24.04.1915 – 24.04.2015
von Hıdır Çelik
Ein Jahrhundert ist vergangen. Es vergeht kein Tag, an dem die Schmerzen und die Errinerungen an den Verbrechen an Menschlichkeit uns nicht begleiten. In einem Land, in dem ein Verbrechen an etwa 1,5 Millionen Menschen begangen wurde, wird immer noch gestritten, ob dies geschah oder nicht. Die Verleugnung der Geschehnisse spaltet die Gesellschaft in der Türkei. Die Türkei als Staat ist herausgefordert, die schweigenden Mauern zu zerreißen, um sich mit der Geschichte zu versöhnen. Es ist an der Zeit, die Verbrechen an den Armeniern anzuerkennen. Denn unsere Kinder brauchen eine Zukunft, in der wir gemeinsam wieder die Lieder der Brüderlichkeit singen. Aus diesem Anlass ein Ausschnitt aus meinem Buch „Der Fluss meiner Träüme. Die Lebensreise eines Wanderers.“ (Free Pen Verlag,Bonn 2008), der auf das Thema einen Blick wirft.

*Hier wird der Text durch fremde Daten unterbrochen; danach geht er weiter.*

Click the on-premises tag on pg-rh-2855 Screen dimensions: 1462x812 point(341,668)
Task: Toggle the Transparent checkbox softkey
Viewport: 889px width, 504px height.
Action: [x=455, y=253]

„In seinem Traum hört er die ohrentäubenden Schreie der Kinder aus der Kirche, sieht die brennenden Häuser und ermordete, verbrannte Leichen am Bach. Die Kinder, die mit ihren Müttern in der Kirche Schutz suchten, werden bei lebendigem Leibe in der Kirche verbrannt. Eine Frau versucht trotz ihres brennenden Körpers, einige Kinder aus der Kirche zu retten. Sie schafft es nicht, den von der Kirche etwa hundert Meter entfernt liegenden Bach zu erreichen. Sie fällt zu Boden, und das Kind in ihren Armen gibt einen Schrei von sich. Der Schrei erschreckt die seit Tagen im Delta sich von Menschenfleisch sättigenden Geier so sehr, dass sie aufhören, die Leichen zu fressen und fortfliegen. Aber sie kreisen weiter in den Lüften über den am Boden liegenden Leichen. Eines der Kinder kehrt zurück, holt das schreiende Kind und verschwindet mit anderen Kindern im nahe stehenden Busch.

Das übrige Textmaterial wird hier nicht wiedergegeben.